In den letzten Jahren sind samenfeste Sorten aus dem Angebot für Hobbygärtner und auch für den Profi praktisch verschwunden. Samenfest nennt man Sorten, die man selbst vermehren kann. Sie stehen im Gegensatz zu den Hybriden und den eigentumsrechtlich geschützten Sorten, die die konventionelle Landwirtschaft in eine weitgehende Abhängigkeit von Chemiekonzernen gebracht haben. Freie Vermehrbarkeit istfür die biologische Vielfalt eine Voraussetzung. Es gibt sogar in den Menschenrechtsabkommen das Recht, Saatgut zu vermehren, zu tauschen und zu verkaufen.Der Entwurf zur Reform des Saatgutvermarktungsrechts will vorschreiben, dass Bauern nur noch tauschen oder sogar verschenken können, wenn sie dies amtlich melden. Freier Tausch genügt aber nicht. Viele interessierte GärtnerInnen haben ja noch nichts zum Tauschen. Saat- und Pflanzgut von frei vermehrbaren Sorten muss man kaufen können, ohne dass Behörden um Erlaubnis gebeten oder informiert werden müssen. Hobbygärtner brauchen eine amtliche Prüfung des Saatgutes vielleicht, wenn sie Massenware kaufen wollen. Unsere Kunden fragen nie nach einer Sortenzulassung, sondern sie wollen sich direkt mit dem beraten, der die Sorten selbst anbaut und vermehrt. Wer schlechtes Saatgut verkauft, der wird getadelt oder gemieden.
Die amtliche Zulassung einer Sorte ist viel zu aufwendig, wenn nur kleine Mengen Saatgut von der Sorte verkauft wird, sogar bei Sorten für den kommerziellen Anbau in kleinem Umfang wären die Hürden oft zu hoch. Pro dreihundert Sorten bräuchte man eine Vollzeitarbeitskraft für die Verwaltung, aber die haben wir nicht mal für die Erhaltung. Schutz durch Nutzung wird einerseits propagiert und andererseits rechtlich behindert. Wenn es die EU nicht gäbe, wäre es national dasselbe Problem: die Lobby von viel zu mächtigen Unternehmen.

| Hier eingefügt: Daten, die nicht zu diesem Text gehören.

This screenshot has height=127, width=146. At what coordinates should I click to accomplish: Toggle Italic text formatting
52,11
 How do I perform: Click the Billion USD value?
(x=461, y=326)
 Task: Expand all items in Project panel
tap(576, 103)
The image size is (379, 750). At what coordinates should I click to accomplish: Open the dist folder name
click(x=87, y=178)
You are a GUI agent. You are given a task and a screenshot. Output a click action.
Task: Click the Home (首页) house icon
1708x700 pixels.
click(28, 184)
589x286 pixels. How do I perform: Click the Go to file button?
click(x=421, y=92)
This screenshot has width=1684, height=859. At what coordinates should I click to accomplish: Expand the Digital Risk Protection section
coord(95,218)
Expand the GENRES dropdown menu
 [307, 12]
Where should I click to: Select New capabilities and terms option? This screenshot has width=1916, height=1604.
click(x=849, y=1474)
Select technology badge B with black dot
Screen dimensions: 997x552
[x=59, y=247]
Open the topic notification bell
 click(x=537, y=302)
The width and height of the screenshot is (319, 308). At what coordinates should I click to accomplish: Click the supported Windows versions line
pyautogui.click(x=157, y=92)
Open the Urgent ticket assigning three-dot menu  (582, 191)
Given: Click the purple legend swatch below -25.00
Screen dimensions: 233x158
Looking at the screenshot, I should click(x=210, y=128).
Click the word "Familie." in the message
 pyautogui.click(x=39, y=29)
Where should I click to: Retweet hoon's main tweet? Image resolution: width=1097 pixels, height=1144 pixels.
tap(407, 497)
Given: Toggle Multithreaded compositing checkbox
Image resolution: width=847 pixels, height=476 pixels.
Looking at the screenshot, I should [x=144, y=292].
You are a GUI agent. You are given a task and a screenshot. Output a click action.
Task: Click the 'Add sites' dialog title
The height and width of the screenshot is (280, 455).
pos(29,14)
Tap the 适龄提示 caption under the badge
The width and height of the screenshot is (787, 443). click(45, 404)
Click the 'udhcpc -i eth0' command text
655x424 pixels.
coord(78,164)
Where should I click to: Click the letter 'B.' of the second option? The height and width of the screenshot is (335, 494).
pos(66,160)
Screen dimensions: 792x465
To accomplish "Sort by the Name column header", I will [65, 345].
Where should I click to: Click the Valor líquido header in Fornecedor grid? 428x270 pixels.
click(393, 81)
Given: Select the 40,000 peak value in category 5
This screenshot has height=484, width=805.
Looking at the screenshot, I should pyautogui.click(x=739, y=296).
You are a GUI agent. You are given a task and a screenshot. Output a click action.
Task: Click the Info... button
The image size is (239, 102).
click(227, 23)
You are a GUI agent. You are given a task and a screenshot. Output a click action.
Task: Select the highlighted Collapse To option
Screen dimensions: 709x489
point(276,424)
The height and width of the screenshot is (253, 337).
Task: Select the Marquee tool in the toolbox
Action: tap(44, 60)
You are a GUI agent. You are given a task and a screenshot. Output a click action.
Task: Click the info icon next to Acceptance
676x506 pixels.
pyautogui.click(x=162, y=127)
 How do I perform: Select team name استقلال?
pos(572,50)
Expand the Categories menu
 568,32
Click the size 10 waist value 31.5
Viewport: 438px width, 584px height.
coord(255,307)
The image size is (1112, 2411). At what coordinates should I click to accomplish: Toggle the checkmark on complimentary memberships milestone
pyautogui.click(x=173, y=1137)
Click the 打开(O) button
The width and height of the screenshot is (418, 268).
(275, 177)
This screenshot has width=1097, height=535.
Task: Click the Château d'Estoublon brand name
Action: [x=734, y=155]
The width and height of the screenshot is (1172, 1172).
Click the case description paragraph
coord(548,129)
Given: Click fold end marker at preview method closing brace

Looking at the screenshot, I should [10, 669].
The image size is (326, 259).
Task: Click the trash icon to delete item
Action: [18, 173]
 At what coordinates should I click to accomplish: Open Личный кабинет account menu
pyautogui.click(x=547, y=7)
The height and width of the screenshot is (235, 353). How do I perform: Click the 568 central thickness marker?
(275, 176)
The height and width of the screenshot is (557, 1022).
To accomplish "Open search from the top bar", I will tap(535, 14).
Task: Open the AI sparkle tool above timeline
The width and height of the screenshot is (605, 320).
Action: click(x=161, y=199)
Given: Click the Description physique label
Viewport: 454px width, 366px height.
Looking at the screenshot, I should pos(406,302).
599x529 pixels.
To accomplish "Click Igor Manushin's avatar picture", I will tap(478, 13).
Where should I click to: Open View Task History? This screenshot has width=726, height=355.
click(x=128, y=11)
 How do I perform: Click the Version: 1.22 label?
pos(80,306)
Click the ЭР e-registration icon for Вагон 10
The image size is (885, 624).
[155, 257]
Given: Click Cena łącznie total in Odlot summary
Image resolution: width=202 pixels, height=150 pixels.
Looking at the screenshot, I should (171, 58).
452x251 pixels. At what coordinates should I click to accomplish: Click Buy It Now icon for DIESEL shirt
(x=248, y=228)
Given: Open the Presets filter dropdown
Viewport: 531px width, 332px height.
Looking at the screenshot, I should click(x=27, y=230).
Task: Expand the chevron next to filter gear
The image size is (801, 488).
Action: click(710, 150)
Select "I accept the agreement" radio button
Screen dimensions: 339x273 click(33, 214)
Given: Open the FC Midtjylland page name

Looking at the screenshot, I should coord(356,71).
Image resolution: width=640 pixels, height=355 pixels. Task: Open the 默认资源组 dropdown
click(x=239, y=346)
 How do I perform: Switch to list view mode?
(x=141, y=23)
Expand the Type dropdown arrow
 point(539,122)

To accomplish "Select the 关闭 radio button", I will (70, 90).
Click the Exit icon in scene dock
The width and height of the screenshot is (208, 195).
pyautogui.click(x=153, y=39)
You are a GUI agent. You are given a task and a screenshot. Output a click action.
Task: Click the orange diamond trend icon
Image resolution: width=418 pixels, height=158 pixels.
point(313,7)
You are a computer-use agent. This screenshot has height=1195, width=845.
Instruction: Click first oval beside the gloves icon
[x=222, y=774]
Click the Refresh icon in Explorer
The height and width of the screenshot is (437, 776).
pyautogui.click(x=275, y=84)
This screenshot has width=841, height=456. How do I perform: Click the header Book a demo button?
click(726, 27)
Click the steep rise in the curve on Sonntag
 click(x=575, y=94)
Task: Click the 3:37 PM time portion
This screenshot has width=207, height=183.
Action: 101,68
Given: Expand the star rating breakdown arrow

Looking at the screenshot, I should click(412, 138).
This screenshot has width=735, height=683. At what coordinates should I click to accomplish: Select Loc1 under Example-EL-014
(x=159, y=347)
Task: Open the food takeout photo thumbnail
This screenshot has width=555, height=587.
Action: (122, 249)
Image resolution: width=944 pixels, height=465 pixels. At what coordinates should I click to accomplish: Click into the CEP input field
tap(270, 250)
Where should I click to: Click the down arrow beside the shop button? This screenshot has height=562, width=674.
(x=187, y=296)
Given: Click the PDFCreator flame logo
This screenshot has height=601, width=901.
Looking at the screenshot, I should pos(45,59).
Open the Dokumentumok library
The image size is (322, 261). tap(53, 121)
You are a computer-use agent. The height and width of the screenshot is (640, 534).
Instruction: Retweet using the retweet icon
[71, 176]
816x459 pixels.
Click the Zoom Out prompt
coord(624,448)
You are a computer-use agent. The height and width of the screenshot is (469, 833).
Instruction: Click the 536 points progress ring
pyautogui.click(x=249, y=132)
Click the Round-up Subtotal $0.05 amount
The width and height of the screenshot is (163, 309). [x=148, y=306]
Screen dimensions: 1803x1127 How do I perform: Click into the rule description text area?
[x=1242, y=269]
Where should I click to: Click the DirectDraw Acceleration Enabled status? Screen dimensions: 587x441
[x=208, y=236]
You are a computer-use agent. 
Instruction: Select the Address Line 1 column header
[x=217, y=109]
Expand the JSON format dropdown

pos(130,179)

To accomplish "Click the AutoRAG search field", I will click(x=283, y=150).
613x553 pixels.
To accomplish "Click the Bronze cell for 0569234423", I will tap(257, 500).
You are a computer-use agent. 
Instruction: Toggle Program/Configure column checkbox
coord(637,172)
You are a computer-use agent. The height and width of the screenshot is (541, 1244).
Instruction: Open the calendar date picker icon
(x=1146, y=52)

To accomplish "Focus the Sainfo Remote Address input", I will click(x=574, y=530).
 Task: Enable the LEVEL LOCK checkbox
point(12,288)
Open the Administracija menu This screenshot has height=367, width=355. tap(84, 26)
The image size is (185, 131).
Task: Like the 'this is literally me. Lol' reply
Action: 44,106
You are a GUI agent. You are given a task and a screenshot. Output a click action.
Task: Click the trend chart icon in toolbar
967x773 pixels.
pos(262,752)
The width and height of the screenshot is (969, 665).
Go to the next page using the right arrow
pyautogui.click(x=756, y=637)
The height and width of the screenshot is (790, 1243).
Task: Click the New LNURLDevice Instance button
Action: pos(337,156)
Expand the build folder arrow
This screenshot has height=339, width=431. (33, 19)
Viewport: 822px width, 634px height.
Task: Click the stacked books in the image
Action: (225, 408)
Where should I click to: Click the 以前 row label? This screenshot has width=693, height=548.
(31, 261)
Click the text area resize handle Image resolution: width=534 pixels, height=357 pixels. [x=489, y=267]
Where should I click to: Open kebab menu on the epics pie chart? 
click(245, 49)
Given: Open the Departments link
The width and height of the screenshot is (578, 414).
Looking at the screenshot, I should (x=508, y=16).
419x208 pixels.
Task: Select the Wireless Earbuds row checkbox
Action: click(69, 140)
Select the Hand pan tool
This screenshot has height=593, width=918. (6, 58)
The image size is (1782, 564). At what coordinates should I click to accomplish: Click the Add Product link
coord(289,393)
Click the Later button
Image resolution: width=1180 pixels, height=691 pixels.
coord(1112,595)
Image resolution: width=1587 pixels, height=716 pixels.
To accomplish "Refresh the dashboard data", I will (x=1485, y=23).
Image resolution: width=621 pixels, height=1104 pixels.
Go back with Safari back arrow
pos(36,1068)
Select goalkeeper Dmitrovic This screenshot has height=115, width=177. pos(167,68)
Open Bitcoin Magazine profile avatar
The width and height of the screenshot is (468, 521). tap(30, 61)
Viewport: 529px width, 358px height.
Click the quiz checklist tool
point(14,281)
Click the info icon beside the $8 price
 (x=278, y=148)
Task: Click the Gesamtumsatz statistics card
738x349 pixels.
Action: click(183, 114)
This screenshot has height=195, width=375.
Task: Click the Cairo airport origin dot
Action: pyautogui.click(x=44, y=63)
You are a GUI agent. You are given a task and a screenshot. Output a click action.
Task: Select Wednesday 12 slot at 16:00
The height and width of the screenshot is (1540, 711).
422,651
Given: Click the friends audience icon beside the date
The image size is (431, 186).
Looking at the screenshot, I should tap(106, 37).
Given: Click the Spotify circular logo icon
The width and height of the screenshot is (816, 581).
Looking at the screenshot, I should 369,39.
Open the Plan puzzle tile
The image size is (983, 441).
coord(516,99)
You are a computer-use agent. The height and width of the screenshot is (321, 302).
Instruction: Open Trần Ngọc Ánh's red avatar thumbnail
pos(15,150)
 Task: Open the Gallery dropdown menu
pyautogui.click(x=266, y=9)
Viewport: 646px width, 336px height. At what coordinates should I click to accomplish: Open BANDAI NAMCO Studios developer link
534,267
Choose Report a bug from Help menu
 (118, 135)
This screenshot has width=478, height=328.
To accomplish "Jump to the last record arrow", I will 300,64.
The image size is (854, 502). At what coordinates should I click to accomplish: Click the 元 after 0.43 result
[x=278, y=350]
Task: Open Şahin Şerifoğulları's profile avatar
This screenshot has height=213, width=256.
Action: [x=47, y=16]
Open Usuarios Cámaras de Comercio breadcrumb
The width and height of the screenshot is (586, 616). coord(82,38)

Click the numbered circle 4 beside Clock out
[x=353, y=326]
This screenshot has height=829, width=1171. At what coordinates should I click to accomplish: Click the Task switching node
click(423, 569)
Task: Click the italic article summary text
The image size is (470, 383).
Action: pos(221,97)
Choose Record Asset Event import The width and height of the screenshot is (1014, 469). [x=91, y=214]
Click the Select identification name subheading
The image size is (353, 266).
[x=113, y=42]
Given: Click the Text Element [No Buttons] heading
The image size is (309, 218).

Was motiviert Sie morgens und wie denken Sie abends darüber nach?
Vielleicht waren Sie im März beim Bonner Saatgutfestival? Es waren Hunderte BesucherInnen da, die Saatgut der selten gewordenen samenfesten Sorten erwerben wollten. Interessierte aus der Eifel hatten sogar einen Bus selbst organisiert. Weil so oft danach gefragt wurde, gibt es 2014 wieder ein Saatgutfestival, und zwar am 8. März in der Drachenfelsschule in Königswinter. Das kann mich morgens motivieren und abends denke ich darüber nach, dass die Etiketten im Handel darüber informieren müssten, ob die Sorte samenfest und frei vermehrbar ist. Auch neue mikrobiologische Züchtungsmethoden, die noch nicht als Gentechnik gelten, müssten gekennzeichnet sein. Wer könnte das durchsetzen?
Welche Frage würden Sie gerne einmal beantworten, die Ihnen noch nie gestellt wurde?
Die bisher nie gestellte Frage lautet: „Darf ich Ihrem Verein etwas von meinem Vermögen stiften?“ Die Antwort lautet: Gerne! Wir haben seit drei Jahren eine Stiftungssatzung in der Schublade und warten nur auf diese Frage.